Apr
11
2023
--

Take This Unique Quiz About Duplicate Indexes In MySQL | pt-duplicate-key-checker

Duplicate Indexes In MySQL

Indexes are crucial for optimizing query execution times in databases, but having an excessive number of indexes, or redundant ones, can negatively impact performance. While pt-duplicate-key-checker is the go-to tool for identifying duplicate or redundant indexes in MySQL, it may not catch all duplicates.

In this blog post, we’ll put ourselves to the test and see if we can identify duplicate and redundant indexes in MySQL. Toward the end, we will identify what the pt-duplicate-key-checker doesn’t.

The unique quiz

Consider the following MySQL table definition. Let’s put our brains to work and note any of the duplicate or redundant indexes (play fair, don’t cheat):

CREATE TABLE `table_with_lot_of_trouble` (
`id` int NOT NULL,
`col1` varchar(1) DEFAULT NULL,
`col2` varchar(2) DEFAULT NULL,
`col3` varchar(3) DEFAULT NULL,
`col4` varchar(4) DEFAULT NULL,
PRIMARY KEY (`id`),
UNIQUE KEY `id` (`id`),
UNIQUE KEY `col1` (`col1`,`col2`),
UNIQUE KEY `col2` (`col2`,`col1`),
UNIQUE KEY `col1_2` (`col1`,`col2`),
UNIQUE KEY `col1_3` (`col1`,`col2`,`col3`),
UNIQUE KEY `col1_4` (`col1`),
UNIQUE KEY `col1_5` (`col1`),
KEY `idx1` (`col1`,`id`),
KEY `idx2` (`col1`,`col2`),
KEY `idx3` (`col2`,`col1`),
KEY `idx4` (`col1`,`col2`,`col3`),
KEY `idx5` (`col1`,`col2`)
) ENGINE=InnoDB;

While you work on noting down the duplicate indexes in that MySQL table, let me also add some descriptions for duplicate and redundant indexes.

Duplicate index

Duplicate indexes occur when two or more indexes have the same set of columns in the same order. These can occur accidentally due to poor database design or through the use of database management tools that automatically create indexes without checking for duplicates.

Redundant index

Redundant indexes occur when two or more indexes have some overlapping columns. While these may not be exact duplicates, they can still negatively impact database performance.
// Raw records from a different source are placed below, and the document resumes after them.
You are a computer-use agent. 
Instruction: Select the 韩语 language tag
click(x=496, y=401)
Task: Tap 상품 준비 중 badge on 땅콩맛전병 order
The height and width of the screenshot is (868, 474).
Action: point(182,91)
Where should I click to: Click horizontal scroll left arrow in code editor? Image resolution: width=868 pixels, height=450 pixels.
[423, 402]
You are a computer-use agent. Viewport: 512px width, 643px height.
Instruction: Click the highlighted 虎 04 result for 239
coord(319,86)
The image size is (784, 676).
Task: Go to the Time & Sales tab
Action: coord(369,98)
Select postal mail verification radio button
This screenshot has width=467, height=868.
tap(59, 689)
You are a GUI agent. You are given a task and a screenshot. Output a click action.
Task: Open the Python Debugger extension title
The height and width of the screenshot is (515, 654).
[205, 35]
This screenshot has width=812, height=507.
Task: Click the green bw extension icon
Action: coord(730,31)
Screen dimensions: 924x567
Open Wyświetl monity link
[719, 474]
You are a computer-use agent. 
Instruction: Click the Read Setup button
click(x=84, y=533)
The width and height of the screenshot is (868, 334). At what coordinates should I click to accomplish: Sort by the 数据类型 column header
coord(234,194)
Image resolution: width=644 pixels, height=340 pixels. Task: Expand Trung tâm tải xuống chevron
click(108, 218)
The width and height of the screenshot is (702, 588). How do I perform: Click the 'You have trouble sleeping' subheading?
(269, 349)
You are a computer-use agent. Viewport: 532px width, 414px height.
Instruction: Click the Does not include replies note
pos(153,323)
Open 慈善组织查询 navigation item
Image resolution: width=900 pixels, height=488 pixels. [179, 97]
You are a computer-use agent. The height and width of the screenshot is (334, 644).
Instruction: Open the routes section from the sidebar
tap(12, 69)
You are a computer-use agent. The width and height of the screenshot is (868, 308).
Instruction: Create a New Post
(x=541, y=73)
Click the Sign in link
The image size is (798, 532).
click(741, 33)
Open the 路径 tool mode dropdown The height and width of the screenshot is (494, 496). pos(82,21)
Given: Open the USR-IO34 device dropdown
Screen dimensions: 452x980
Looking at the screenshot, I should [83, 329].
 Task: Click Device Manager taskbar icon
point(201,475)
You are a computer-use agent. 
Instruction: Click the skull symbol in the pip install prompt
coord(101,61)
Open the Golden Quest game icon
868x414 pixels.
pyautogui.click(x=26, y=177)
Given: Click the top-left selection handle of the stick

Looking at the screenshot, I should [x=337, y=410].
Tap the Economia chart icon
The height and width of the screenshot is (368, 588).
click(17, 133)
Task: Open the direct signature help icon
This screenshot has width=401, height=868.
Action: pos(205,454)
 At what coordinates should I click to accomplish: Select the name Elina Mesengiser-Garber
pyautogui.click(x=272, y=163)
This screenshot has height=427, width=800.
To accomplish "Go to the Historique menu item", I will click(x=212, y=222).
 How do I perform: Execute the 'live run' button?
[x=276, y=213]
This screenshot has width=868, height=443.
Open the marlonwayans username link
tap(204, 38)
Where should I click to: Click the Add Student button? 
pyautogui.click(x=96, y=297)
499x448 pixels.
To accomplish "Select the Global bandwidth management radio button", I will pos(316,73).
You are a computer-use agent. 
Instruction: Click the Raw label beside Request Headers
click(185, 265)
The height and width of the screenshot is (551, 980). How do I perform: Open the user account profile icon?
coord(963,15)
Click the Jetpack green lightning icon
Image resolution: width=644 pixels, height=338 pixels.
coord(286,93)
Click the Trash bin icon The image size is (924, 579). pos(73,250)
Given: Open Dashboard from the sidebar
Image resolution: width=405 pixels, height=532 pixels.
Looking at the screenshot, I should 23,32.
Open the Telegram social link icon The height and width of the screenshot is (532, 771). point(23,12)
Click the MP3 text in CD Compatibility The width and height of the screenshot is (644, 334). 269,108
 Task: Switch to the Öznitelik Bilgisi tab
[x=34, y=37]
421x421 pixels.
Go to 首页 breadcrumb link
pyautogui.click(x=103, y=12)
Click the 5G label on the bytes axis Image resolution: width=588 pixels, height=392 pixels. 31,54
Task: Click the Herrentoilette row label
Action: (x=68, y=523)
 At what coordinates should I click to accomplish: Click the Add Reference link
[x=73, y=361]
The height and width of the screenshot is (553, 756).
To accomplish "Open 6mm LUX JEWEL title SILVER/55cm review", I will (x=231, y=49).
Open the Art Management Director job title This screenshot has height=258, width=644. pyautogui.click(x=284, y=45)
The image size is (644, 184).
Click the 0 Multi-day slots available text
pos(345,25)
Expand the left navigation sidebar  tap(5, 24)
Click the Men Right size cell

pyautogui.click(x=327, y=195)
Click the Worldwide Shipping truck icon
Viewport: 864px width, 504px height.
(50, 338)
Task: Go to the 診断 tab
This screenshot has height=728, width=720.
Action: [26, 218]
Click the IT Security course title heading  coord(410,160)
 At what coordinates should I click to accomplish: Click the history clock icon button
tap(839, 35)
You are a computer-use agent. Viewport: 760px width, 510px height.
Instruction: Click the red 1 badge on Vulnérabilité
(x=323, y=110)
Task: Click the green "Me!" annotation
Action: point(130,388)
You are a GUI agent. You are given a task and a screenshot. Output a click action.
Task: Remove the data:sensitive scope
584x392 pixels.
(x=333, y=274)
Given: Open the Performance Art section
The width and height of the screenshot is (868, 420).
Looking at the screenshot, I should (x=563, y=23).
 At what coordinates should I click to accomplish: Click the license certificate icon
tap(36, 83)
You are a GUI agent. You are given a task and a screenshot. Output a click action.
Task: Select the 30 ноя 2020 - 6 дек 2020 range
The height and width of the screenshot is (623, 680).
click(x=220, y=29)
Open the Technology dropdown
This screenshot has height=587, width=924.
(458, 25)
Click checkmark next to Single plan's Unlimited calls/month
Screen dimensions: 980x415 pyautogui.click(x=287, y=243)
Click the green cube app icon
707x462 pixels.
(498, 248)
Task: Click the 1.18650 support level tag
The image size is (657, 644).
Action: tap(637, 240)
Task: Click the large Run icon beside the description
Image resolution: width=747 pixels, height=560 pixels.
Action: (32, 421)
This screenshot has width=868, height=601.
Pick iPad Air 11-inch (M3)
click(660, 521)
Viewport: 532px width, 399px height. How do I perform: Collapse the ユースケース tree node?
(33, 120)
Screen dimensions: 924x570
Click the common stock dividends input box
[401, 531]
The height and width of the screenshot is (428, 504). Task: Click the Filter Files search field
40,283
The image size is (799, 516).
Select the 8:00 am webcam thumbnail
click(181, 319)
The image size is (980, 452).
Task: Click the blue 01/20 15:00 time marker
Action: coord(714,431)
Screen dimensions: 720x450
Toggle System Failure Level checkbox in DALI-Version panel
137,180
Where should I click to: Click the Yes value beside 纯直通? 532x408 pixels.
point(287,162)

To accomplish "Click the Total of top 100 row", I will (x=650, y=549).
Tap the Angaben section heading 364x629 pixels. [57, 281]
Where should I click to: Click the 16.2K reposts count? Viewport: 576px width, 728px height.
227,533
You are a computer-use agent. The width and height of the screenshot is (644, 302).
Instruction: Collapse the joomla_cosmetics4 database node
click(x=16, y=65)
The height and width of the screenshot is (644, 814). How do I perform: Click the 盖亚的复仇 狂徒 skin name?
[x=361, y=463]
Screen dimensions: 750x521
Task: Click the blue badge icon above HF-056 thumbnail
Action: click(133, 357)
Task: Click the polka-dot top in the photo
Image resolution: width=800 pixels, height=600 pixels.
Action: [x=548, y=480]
Both duplicate and redundant indexes can waste disk space and slow down write operations. Each additional index requires additional disk space and inserts, so updates and deletes have to update multiple indexes. Additionally, such indexes can make it harder for the query optimizer to choose the most efficient index, as it has more options to consider.

Test results

Now, I believe you have your list of duplicate keys ready. Let us see what our favorite pt-duplicate-key-checker tells us about the indexes of the table, along with the reasons why they are considered duplicate or redundant.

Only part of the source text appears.